Copy all the lines of the records below, the requests included, and shift every coordinate in the answers up by 94, adding 94 to each number.
>> begin Data shown
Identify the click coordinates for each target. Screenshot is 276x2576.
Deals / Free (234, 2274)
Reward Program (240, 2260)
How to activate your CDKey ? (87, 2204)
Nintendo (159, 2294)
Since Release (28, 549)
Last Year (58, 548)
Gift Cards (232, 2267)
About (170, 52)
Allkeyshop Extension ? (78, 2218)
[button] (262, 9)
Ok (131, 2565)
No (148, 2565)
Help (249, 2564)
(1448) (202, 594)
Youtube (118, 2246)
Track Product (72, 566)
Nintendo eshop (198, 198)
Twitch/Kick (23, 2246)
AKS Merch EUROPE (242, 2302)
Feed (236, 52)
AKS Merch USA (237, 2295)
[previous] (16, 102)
>> end Data shown
Solution for this task:
Identify the click coordinates for each target. Screenshot is 276x2576.
Deals / Free (328, 2368)
Reward Program (334, 2354)
How to activate your CDKey ? (181, 2298)
Nintendo (253, 2388)
Since Release (122, 643)
Last Year (152, 642)
Gift Cards (326, 2361)
About (264, 146)
Allkeyshop Extension ? (172, 2312)
[button] (356, 103)
Ok (225, 2659)
No (242, 2659)
Help (343, 2658)
(1448) (296, 688)
Youtube (212, 2340)
Track Product (166, 660)
Nintendo eshop (292, 292)
Twitch/Kick (117, 2340)
AKS Merch EUROPE (336, 2396)
Feed (330, 146)
AKS Merch USA (331, 2389)
[previous] (110, 196)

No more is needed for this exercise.